Gov. Beshear’s office was unable to supply the official number of pending applications before the time of publication.

“Governor Beshear’s counsel said that the standard for deciding voting rights restoration applications fates is whether the governor deems the applicant ‘worthy,’ ” Sherman said. “When pressed by the court to define worthiness, Governor Beshear’s counsel could not and did not.”

Lostutter has not applied, a fact which the defendants in the case used to argue that he lacks standing in the case.

Judges aren’t the only ones who can fix this issue, said Ben Carter, Kentucky Equal Justice Center senior litigation and advocacy counsel.

Gov. Beshear could issue another executive order expanding the restoration of voting rights to all former felons today, he said.

Or, for a permanent solution, the Kentucky legislature could add a constitutional amendment to the ballot in the next election, letting Kentuckians decide whether  to restore voting rights.

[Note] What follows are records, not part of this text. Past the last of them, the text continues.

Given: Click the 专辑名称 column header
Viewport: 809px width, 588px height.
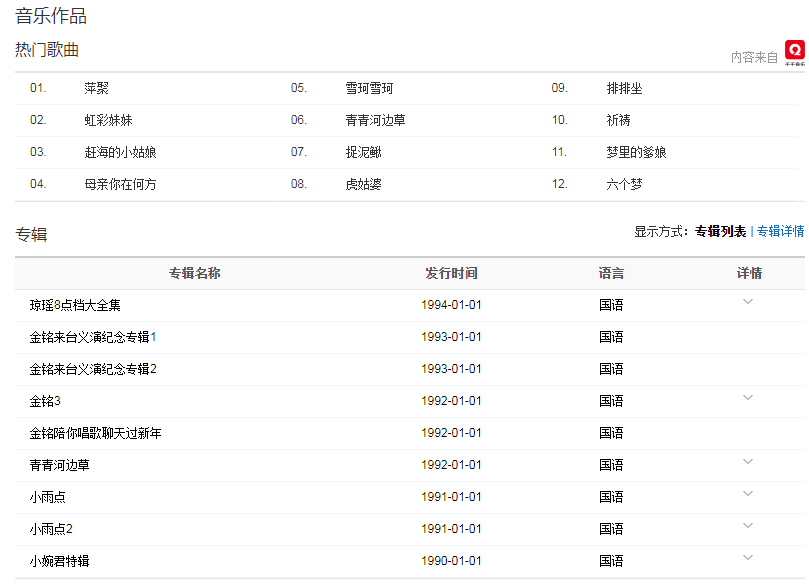Looking at the screenshot, I should click(x=194, y=273).
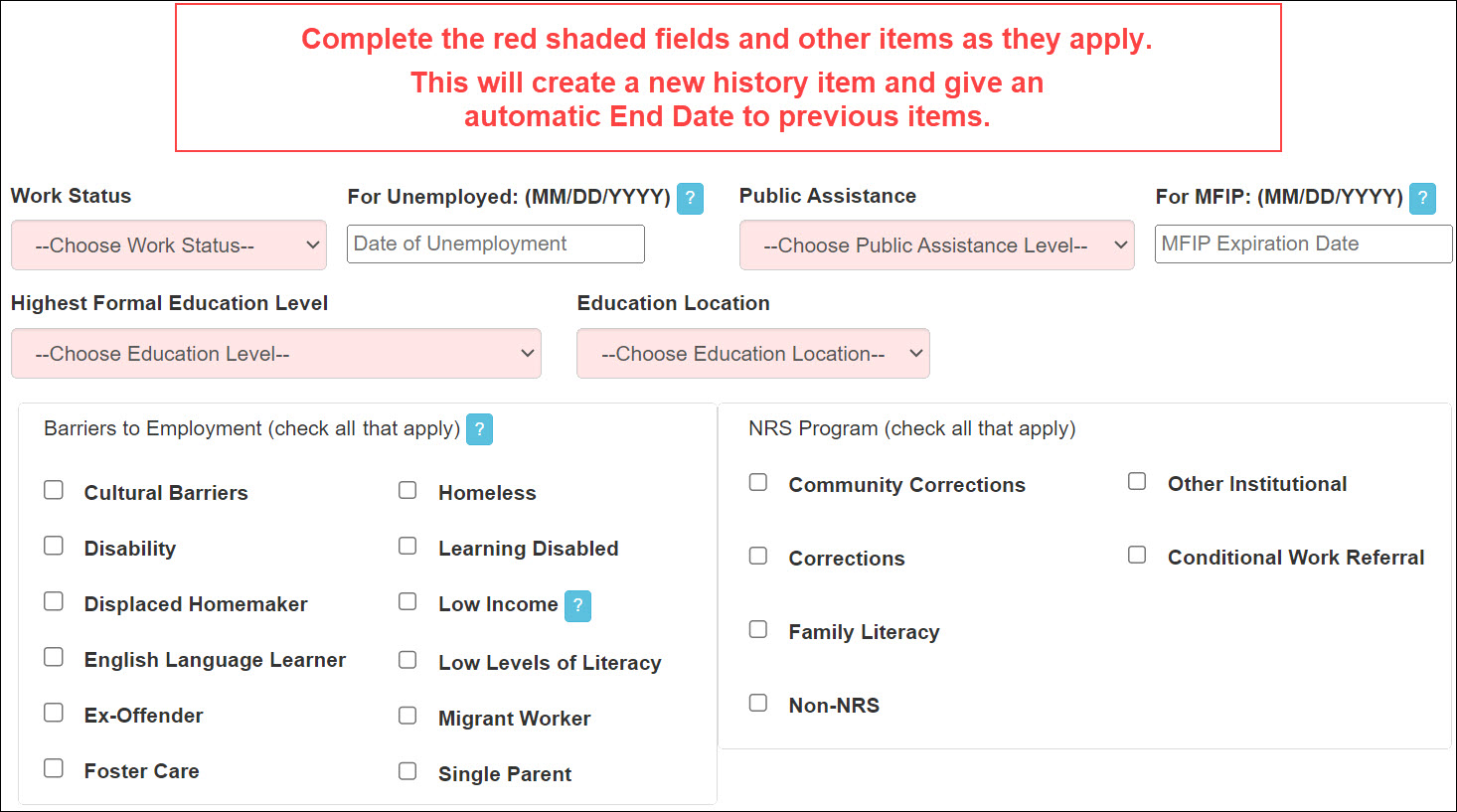Tick the Non-NRS checkbox
Screen dimensions: 1457x812
click(x=758, y=703)
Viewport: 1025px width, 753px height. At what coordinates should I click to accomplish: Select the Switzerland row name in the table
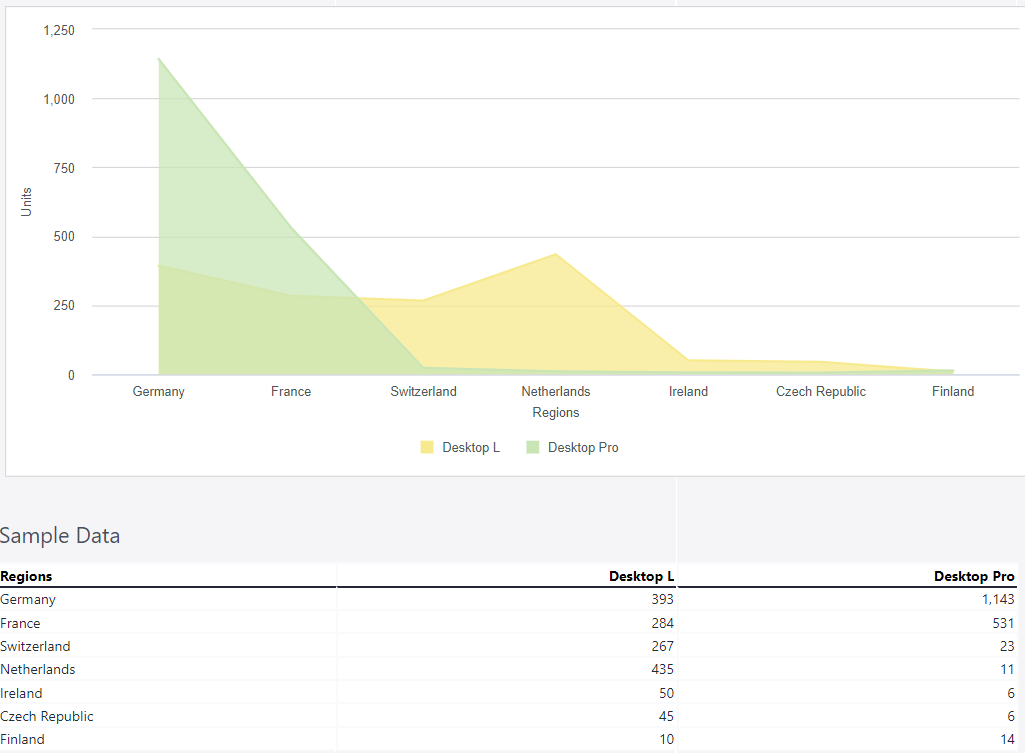pyautogui.click(x=36, y=646)
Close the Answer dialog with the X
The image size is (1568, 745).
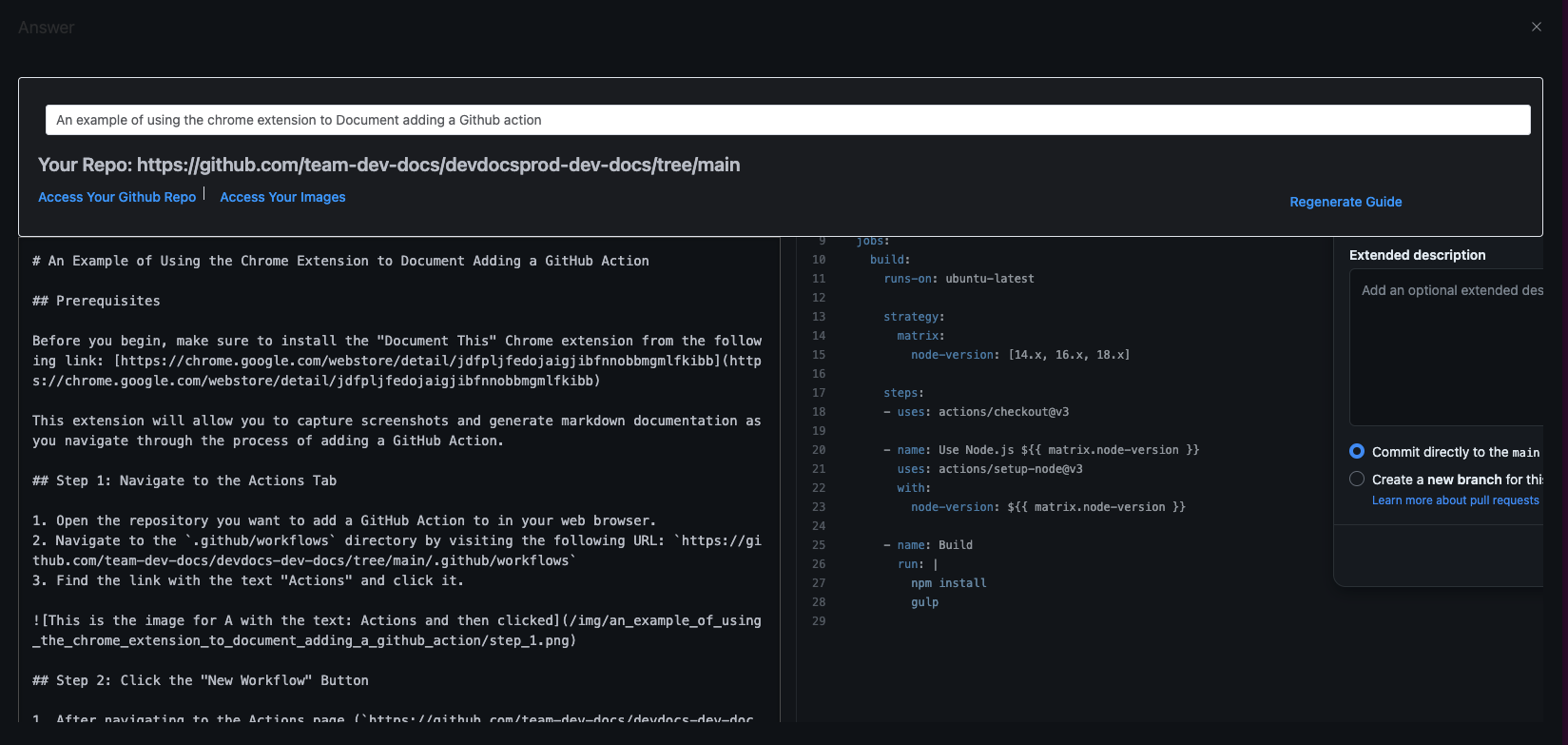(x=1536, y=27)
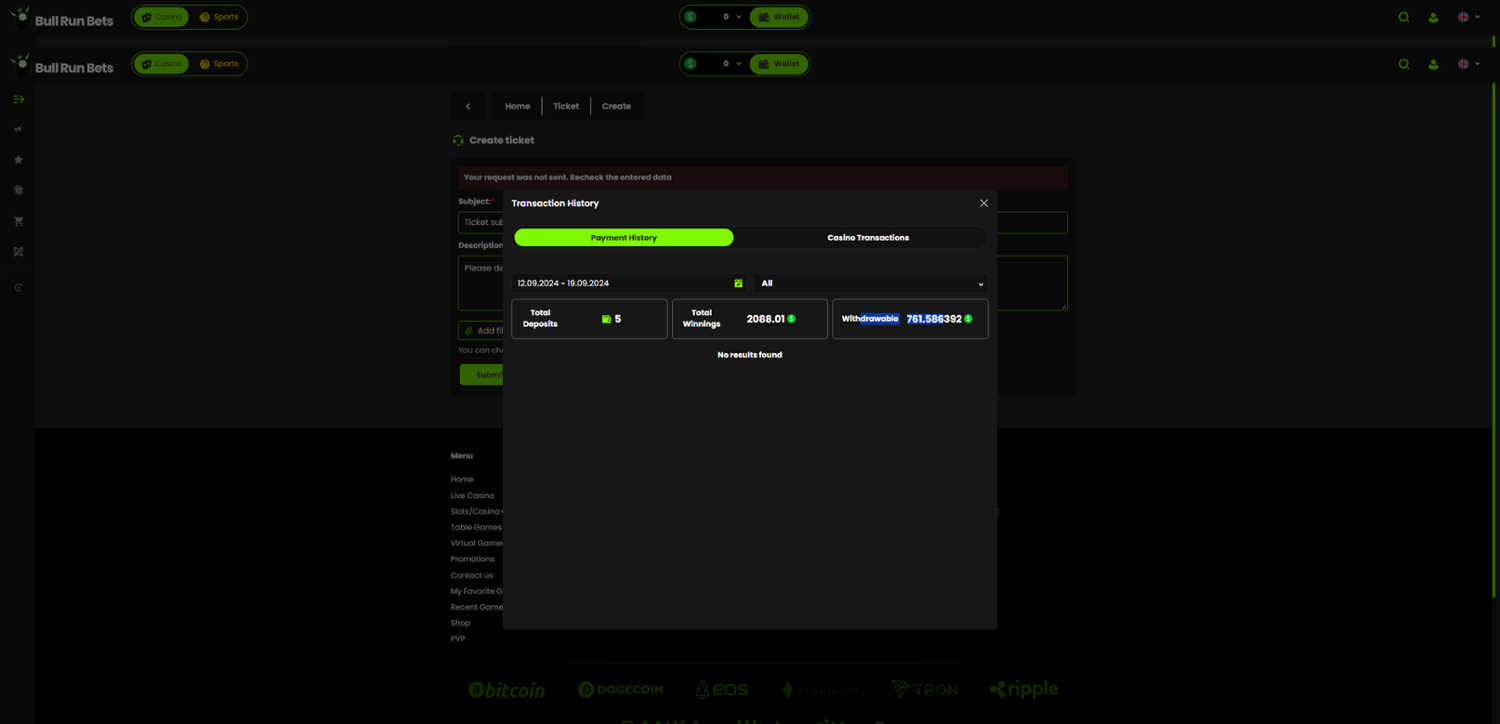Open promotions via the megaphone sidebar icon
The image size is (1500, 724).
pos(18,129)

Carter said that re-enfranchisement is more popular than politicians may think.

“I think there’s a misperception from people in power, both Democrat and Republican, that this issue is politically toxic,” Carter said. “This is a legacy of our tough on crime, war on drugs practices of the ’80s and ’90s that we recognize didn’t make people safer and didn’t improve people’s lives and just led to over incarceration of our friends and neighbors.”

According to a national survey, 50% of voters support a law restoring the right to vote for citizens with felony convictions. Carter believes that if the issue was on the ballot, it would pass.

“Not just with the support of Democratic voters, not just with the support of Republican voters,” he said. “This, across party, regardless of party, is a popular notion.”